うずら家 - 戸隠高原とおわら風の盆

横倉旅館に泊まるもう一つのメリットは、戸隠神社中社脇の「手打ちそば うずら家」に近いということだ。「唯一無二」という看板を掲げた「戸隠蕎麦の至宝」との呼び声も高い名店を訪れることは、今回の戸隠滞在最大のイベントだった。

うずら家はおもしろいシステムを採っている。
店の前に名前を記入するシートが置いてあって、名前を書いておけば後で戻ってきたときに最優先で席に案内される。ディズニーリゾートのファーストパスみたいなものか。問題は、開店10:30の蕎麦屋が、いつこのシートを店の外に置くのかということだ。
僕らが戸隠神社奥社を訪ねたのは、夏の終わり8月31日日曜日。僕が冗談半分で朝7時過ぎに覗きに行ったら、すでに数組の名前が書かれたシートが置かれていた。驚きながら僕の名前を記した。シートは朝6時過ぎには店の前に置かれているようだ。

横倉旅館に戻り、朝食を食べた後、僕らは戸隠神社奥社参拝へ出かけた。
うずら家に戻ってきたのは、11:00頃だった。
シートを見るとすでに6枚目。
1シートに16名の「代表者」の名前を書く場所があって、11:00の時点ですでに80組、つまり最低80名以上、カップル換算だと160名の待ち客がいるというすごい状態になっていた。



さて、二階の座敷に通されて、生わさびをすり下ろしながら蕎麦を待つ。
先に出てきたのは「蕎麦掻き」。
蕎麦掻きは1つでざる蕎麦一枚分の蕎麦粉を使っているというので、僕らは3人でシェアすることにした。ふわぼったりとした歯触り。味噌と山葵を和えた薬味があって、これが抜群に美味かった。




そして、ざる蕎麦が到着。
ちょっとでも伸びるのが怖くて、すぐに箸で掬って蕎麦つゆにつけて啜る。
身体に、電撃が、走った気がした(きわめて個人的な感想)。
そして、戦慄した。

少しざらっとした舌触り、しっかりとした歯ごたえ、口腔から鼻腔に抜ける蕎麦の香りと蕎麦つゆの出汁の香り、そして滑らかながら存在感を感じさせる喉ごし。
いままで僕が食べてきた蕎麦って何だったの??と、ガツンと衝撃を受けるうまさだった。

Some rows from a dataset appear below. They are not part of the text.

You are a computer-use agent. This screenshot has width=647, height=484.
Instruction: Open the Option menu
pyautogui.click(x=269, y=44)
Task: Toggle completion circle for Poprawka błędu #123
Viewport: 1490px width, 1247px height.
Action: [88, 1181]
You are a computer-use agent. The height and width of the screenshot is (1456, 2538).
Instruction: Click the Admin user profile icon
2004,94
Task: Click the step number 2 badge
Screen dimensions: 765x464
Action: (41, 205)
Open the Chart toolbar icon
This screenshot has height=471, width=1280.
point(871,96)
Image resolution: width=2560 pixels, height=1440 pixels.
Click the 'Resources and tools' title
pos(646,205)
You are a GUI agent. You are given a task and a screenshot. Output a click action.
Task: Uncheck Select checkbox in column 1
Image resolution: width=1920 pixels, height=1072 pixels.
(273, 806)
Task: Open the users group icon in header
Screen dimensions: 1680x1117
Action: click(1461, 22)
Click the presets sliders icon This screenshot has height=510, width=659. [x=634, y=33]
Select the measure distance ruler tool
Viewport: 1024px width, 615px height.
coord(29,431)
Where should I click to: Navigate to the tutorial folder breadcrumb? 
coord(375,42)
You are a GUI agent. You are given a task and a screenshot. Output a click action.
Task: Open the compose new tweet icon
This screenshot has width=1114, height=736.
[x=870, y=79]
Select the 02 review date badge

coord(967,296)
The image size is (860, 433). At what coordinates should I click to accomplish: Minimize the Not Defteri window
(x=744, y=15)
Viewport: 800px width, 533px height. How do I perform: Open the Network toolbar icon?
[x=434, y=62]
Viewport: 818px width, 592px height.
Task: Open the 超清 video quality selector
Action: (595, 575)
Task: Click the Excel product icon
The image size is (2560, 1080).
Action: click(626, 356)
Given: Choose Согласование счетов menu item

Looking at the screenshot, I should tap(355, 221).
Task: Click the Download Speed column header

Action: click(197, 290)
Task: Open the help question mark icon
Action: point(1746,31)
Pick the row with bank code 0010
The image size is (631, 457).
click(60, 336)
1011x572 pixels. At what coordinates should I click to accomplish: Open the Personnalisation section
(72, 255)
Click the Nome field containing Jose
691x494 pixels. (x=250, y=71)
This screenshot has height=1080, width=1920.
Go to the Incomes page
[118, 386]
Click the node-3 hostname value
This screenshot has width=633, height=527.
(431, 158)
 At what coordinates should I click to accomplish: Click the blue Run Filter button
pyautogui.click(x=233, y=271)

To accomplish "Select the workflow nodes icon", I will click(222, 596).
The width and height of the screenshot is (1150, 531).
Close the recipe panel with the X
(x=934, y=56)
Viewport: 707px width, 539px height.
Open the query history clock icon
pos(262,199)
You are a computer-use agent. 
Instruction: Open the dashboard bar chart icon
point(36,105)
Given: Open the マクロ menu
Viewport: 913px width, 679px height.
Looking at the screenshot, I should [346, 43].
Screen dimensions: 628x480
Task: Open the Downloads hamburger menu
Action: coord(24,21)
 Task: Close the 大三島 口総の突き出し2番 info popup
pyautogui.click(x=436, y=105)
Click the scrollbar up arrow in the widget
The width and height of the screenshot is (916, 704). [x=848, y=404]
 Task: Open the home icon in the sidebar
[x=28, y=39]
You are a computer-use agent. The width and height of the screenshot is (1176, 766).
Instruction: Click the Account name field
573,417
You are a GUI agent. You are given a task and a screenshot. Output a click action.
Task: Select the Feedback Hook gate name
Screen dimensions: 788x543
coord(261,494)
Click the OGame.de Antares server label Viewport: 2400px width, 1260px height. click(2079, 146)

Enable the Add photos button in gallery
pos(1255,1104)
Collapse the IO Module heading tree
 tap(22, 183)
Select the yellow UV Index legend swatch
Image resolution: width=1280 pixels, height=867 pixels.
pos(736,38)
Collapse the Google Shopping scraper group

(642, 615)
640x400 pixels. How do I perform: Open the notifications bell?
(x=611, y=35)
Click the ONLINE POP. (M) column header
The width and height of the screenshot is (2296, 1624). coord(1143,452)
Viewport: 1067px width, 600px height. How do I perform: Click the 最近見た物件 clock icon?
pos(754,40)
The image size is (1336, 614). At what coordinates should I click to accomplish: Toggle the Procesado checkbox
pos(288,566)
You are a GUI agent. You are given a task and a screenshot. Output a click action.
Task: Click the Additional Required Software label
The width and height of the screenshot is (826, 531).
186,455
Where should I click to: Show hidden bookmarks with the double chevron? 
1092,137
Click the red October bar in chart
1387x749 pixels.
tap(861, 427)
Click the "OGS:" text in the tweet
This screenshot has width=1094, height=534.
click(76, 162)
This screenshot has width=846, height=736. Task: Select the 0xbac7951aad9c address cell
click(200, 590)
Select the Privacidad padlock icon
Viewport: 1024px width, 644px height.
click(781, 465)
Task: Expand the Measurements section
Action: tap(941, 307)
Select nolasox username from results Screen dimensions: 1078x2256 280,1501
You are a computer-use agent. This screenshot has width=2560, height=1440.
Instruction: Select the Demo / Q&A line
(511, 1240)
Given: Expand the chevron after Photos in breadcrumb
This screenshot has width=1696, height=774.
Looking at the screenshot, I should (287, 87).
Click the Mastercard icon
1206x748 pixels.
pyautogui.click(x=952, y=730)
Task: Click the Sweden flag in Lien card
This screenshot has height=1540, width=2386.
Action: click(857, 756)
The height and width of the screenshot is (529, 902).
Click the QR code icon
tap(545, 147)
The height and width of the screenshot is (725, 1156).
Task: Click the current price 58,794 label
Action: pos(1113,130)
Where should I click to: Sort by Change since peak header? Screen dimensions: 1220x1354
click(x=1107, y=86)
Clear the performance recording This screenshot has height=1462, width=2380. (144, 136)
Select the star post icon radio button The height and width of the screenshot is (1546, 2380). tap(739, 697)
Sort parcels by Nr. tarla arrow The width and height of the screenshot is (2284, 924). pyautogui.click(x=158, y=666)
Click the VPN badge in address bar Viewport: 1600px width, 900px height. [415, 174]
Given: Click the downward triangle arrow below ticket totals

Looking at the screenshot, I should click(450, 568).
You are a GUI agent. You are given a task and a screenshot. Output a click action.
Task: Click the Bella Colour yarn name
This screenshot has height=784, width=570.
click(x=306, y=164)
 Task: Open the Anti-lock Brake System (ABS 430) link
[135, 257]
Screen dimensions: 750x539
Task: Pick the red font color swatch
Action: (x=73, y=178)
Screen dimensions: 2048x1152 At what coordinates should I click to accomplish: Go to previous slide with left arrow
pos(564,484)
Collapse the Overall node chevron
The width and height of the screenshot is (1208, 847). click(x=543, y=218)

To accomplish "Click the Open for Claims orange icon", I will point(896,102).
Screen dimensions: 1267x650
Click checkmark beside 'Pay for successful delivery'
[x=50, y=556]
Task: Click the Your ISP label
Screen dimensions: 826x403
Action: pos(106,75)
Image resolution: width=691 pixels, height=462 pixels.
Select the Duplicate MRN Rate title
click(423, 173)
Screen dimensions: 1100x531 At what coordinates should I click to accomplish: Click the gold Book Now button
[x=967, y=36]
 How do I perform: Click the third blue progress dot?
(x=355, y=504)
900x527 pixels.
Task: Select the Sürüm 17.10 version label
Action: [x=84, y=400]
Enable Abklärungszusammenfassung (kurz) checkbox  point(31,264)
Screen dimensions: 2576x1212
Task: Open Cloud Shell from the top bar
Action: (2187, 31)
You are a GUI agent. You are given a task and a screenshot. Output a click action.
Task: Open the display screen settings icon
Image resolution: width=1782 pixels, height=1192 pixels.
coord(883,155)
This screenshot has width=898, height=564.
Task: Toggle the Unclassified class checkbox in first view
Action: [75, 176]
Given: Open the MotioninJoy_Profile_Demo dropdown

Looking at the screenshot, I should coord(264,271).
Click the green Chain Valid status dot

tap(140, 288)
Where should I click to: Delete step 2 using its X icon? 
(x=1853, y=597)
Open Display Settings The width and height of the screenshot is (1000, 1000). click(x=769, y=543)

正直なところ、蕎麦フリークな人たちは、美味しい蕎麦屋をいくらでも知っているだろう。僕は、父の田舎にある大人気のへぎ蕎麦屋へ相当通っている。その店も開店と同時に満員になる蕎麦屋だ。へぎ蕎麦のあの独特の歯ごたえ、喉ごしに慣れていると、前日の「くるまや」は正直物足りなかった。
うずら家の蕎麦は、なんだろう、僕の人生観を変えてしまったのかもしれない。凄いと思った。感動した。そして少し怖くなった。これからどんな蕎麦を食べても、僕は心から楽しめなくなってしまうのかもしれないと思ったから。これは食事じゃなくて、もはや特別な体験そのものだ。


サイドディッシュにきのこの天ぷら(+海老1点)も頼んだ。
サクサク揚がった天ぷらは楽しい。
蕎麦屋だと、蕎麦つゆと天つゆを一緒くたにされることが多いが、ここは別。
そういうところがうれしい。

ミシュラン中部を作ることがあるならば、ミシュラン調査員は絶対行くべき蕎麦屋だろう。
そして、うずら家の蕎麦を食べるために旅をするのだって、十分にあり得ると思うのだ。